_PROVIDED PASSAGE:_
* * * * * * * * *
Etl

ETL TOOL BOX

Abstracted transformations (Transformation, register_etl)
ETL registry (list of named conversions)
pre-defined conversions (convert_loads, technoeconomic_data)

`Transformation` `dataclass`

Data class representing the YAML config for the ETL target

Source code in src/rpycpl/etl.py

@dataclass
class Transformation:
    """Data class representing the YAML config for the ETL target"""

    name: str
    method: Optional[str] = None
    frames: Dict[str, Any] = field(default_factory=dict)
    params: Dict[str, Any] = field(default_factory=dict)
    filters: Dict[str, Any] = field(default_factory=dict)
    kwargs: Dict[str, Any] = field(default_factory=dict)
    dependencies: Dict[str, Any] = field(default_factory=dict)

`build_tech_groups(frames, map_param='investment')`

Wrapper for the utils.build_tech_map function

Source code in src/rpycpl/etl.py

@register_etl("build_tech_map")
def build_tech_groups(frames, map_param="investment") -> pd.DataFrame:
    """Wrapper for the utils.build_tech_map function"""
    return build_tech_map(frames["tech_mapping"], map_param)

`convert_loads(loads, region=None)`

conversion for loads

Parameters:

Name	Type	Description	Default
`loads`	`dict`	dictionary of dataframes with loads	required
`region`	`(str, Optional)`	region to filter the data by	`None`

Returns: pd.DataFrame: converted loads (year: load type, value in Mwh)

Source code in src/rpycpl/etl.py

@register_etl("convert_load")
def convert_loads(loads: dict[str, pd.DataFrame], region: str = None) -> pd.DataFrame:
    """conversion for loads

    Args:
        loads (dict): dictionary of dataframes with loads
        region (str, Optional): region to filter the data by
    Returns:
        pd.DataFrame: converted loads (year: load type, value in Mwh)
    """
    TWYR2MWH = 365 * 24 * 1e6
    outp = pd.DataFrame()
    for k, df in loads.items():
        df["load"] = k.split("_")[0]
        if ("region" in df.columns) & (region is not None):
            df = df.query("region == @region").drop(columns=["region"])
        df.value *= TWYR2MWH
        outp = pd.concat([outp, df], axis=0)
    return outp.set_index("year")
* * * * * * * * *
_ROWS:_

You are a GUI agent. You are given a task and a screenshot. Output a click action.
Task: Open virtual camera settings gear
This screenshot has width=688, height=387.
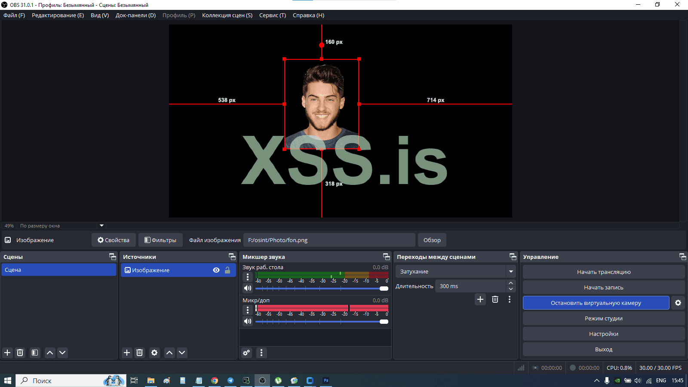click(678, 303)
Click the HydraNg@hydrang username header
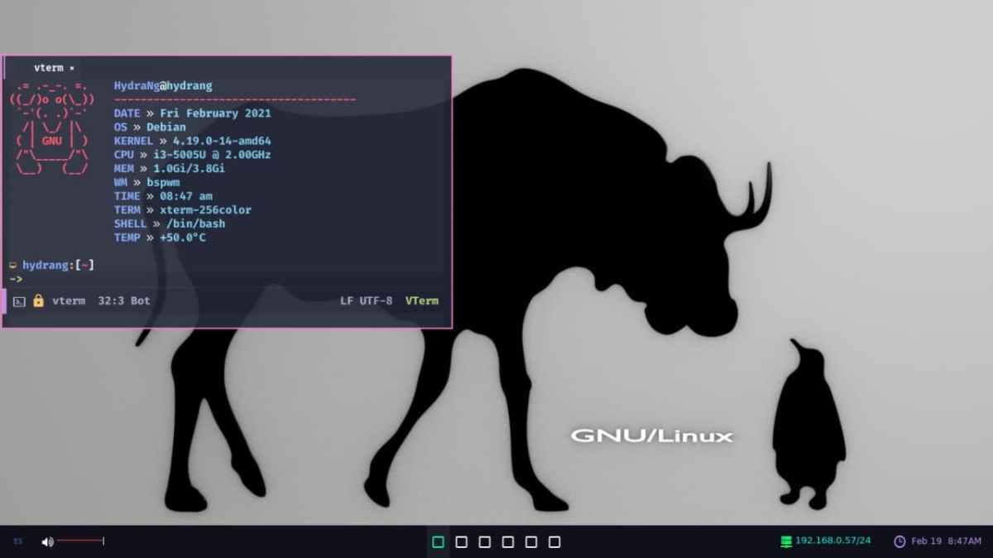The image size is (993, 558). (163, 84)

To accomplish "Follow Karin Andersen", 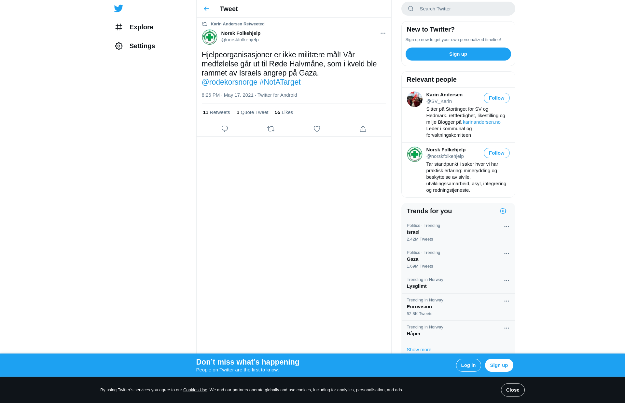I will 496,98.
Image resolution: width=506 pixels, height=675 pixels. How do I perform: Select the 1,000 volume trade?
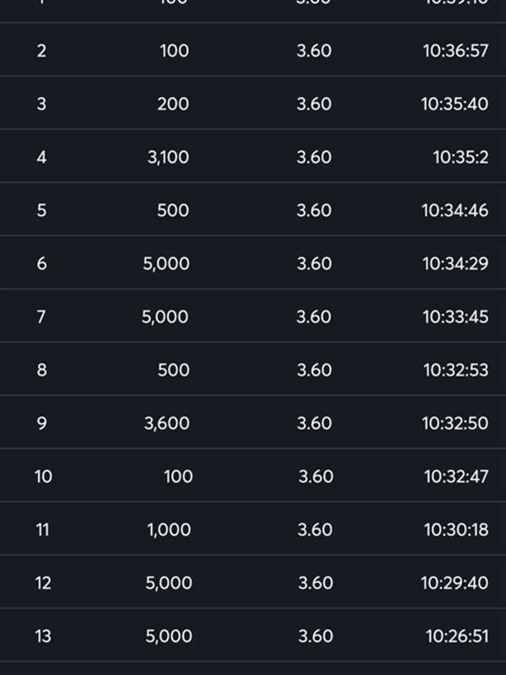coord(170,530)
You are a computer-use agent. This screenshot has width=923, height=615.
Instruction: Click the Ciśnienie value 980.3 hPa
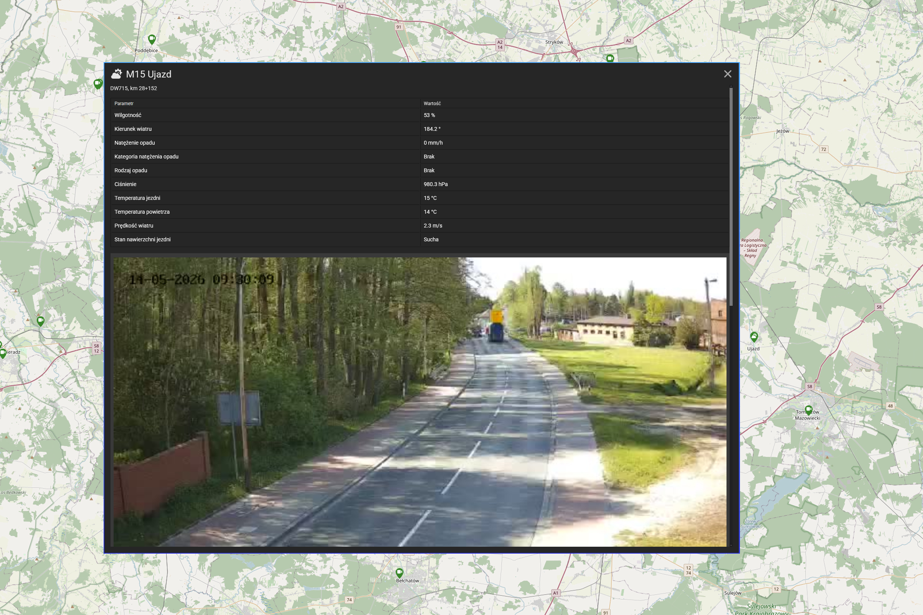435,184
* * * * * * * * *
Please summarize the ETL toolbox page in three sentences.

The page documents an ETL toolbox made up of abstracted transformations, a registry of named conversions, and predefined conversions. Its `Transformation` dataclass represents the YAML config for an ETL target, with a name, an optional method, and dictionaries for frames, params, filters, kwargs, and dependencies. It also shows `build_tech_groups`, registered as "build_tech_map" and wrapping `utils.build_tech_map`, and `convert_loads`, registered as "convert_load", which optionally filters each load dataframe by region, scales its values by a TW-year-to-MWh factor, and returns the combined loads indexed by year.